ACCEDI
Sabato, 9 maggio 2026 - Aggiornato alle 6.00

FISCO

Deducibili senza limiti le spese per l’ospitalità dei clienti

La distinzione tra pubblicità e rappresentanza deve basarsi sugli obiettivi perseguiti

/ Luca FORNERO

Sabato, 9 maggio 2026

x
STAMPA

download PDF download PDF

Con l’ordinanza n. 13185/2026, la Corte di Cassazione è tornata a occuparsi della distinzione tra spese di pubblicità e rappresentanza.
Tra l’altro, i giudici di legittimità affermano che le spese per l’ospitalità dei clienti, anche potenziali, allorché sostenute all’interno di un “contenitore” commerciale ben definito, fortemente indirizzato, non sono qualificabili come spese di rappresentanza, in quanto finalizzate a promuovere con particolare efficacia la bontà dei prodotti dell’impresa, al fine di ottenerne l’acquisto.

In linea con quanto stabilito dall’art. 1 comma 5 del DM 19 novembre 2008, è stato quindi ribadito che, per sottrarsi alla qualificazione di spesa di rappresentanza, gli oneri relativi all’ospitalità dei clienti (anche potenziali) devono essere sostenuti in occasione di contesti commerciali ben definiti, vale a dire:
- mostre, fiere, esposizioni ed eventi simili in cui sono esposti i beni e i servizi prodotti dall’impresa;
- ovvero visite a sedi, stabilimenti o unità produttive dell’impresa.

In tali situazioni, i costi in esame devono considerarsi deducibili senza limiti.

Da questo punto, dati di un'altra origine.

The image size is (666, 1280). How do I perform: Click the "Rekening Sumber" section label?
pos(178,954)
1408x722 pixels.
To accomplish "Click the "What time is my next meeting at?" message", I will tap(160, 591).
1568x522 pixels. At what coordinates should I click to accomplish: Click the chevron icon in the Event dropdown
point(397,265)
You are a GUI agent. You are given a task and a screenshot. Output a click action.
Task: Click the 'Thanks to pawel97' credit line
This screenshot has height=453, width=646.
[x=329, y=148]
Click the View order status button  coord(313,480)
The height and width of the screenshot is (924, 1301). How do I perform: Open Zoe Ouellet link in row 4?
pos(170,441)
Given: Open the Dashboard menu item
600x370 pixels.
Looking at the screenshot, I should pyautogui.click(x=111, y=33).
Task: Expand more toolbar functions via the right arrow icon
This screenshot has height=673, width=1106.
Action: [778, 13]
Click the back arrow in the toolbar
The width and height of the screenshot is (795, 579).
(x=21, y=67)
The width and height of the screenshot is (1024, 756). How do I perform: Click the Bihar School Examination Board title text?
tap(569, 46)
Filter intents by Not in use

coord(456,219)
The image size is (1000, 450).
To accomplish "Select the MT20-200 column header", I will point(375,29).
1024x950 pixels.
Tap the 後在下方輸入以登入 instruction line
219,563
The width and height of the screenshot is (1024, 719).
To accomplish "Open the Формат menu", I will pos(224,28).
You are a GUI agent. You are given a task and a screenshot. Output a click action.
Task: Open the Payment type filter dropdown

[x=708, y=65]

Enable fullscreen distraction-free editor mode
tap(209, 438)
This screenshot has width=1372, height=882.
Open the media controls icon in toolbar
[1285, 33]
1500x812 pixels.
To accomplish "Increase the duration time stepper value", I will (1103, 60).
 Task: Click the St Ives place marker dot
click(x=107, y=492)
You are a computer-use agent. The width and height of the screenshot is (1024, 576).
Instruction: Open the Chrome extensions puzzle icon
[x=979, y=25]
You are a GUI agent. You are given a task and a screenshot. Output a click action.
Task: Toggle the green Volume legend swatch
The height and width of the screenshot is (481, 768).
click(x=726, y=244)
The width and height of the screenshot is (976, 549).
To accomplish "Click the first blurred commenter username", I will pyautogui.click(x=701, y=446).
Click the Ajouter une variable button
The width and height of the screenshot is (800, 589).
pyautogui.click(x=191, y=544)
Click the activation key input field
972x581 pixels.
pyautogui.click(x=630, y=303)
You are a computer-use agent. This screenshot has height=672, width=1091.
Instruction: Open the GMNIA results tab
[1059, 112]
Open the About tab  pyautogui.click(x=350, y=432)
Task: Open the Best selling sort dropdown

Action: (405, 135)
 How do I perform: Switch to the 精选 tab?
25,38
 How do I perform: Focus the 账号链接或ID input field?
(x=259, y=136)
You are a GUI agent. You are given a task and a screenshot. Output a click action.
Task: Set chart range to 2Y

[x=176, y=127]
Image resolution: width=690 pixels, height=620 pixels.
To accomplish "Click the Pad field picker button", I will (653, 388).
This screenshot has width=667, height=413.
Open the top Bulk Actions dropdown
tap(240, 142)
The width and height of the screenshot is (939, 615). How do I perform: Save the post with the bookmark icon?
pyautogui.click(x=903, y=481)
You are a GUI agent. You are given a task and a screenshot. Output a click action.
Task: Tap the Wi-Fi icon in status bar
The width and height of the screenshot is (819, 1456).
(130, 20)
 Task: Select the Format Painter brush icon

Già nel previgente contesto normativo, la Cassazione (sentenza n. 7803/2000), aveva affermato che va considerato “di mera rappresentanza il pranzo offerto ai clienti in occasione di una festività” (vale a dire, di un evento in sé privo di finalità promozionali), così come è evidente che “le spese inerenti ad una manifestazione pubblicitaria assumono la stessa qualificazione di questa, salvo prova contraria”. Infatti, si tratta di spese sostenute all’interno di un “contenitore” (fiera) – che certamente è uno strumento di promozione delle vendite – al fine di “stringere i tempi” o “migliorare il clima”.

Ciò posto, la parte più interessante della pronuncia appare quella in cui viene nuovamente individuato negli obiettivi perseguiti il criterio discretivo tra le spese di rappresentanza e quelle di pubblicità, sulla scorta di quanto già sostenuto dall’ordinanza n. 25143/2025.
Anche nel caso in esame, i fatti in causa risalgono a un periodo d’imposta successivo al 2007 (nello specifico, il 2012) e, quindi, già nella vigenza della disciplina definita dall’art. 108 comma 2 del TUIR e dal citato DM 19 novembre 2008.

Al riguardo, si rammenta che, tra i diversi criteri elaborati negli anni dall’Amministrazione finanziaria e dalla giurisprudenza, atti a distinguere le spese di rappresentanza da quelle di pubblicità (o, comunque, da altre spese inerenti integralmente deducibili), il citato DM ha valorizzato quello basato sulla “gratuità”.
Le spese di rappresentanza devono quindi essere caratterizzate dalla mancanza di:
- un corrispettivo da parte dei destinatari di una determinata prestazione;
- un obbligo di dare o facere a carico degli stessi.

Devono invece considerarsi di natura diversa da quelle di rappresentanza (e, quindi, deducibili secondo le regole generali) le spese che prevedono a carico dell’altra parte impegni a fare o permettere oppure obbligazioni derivanti da accordi contrattuali (anche nuovi e complessi).
Lo stesso DM reca, da un lato, un elenco esemplificativo di oneri qualificabili come spese di rappresentanza e, dall’altro, un elenco di oneri che, invece, non sono qualificabili come tali.

L’attuale disciplina dovrebbe quindi aver posto in secondo piano criteri distintivi differenti da quello basato sulla gratuità, come quelli degli obiettivi perseguiti o dell’oggetto del messaggio.
In maniera innovativa rispetto a tale ricostruzione, seppur in maniera meno netta rispetto all’ordinanza n. 25143/2025, la Suprema Corte torna invece a mettere in primo piano gli obiettivi perseguiti quale discrimen tra pubblicità e rappresentanza.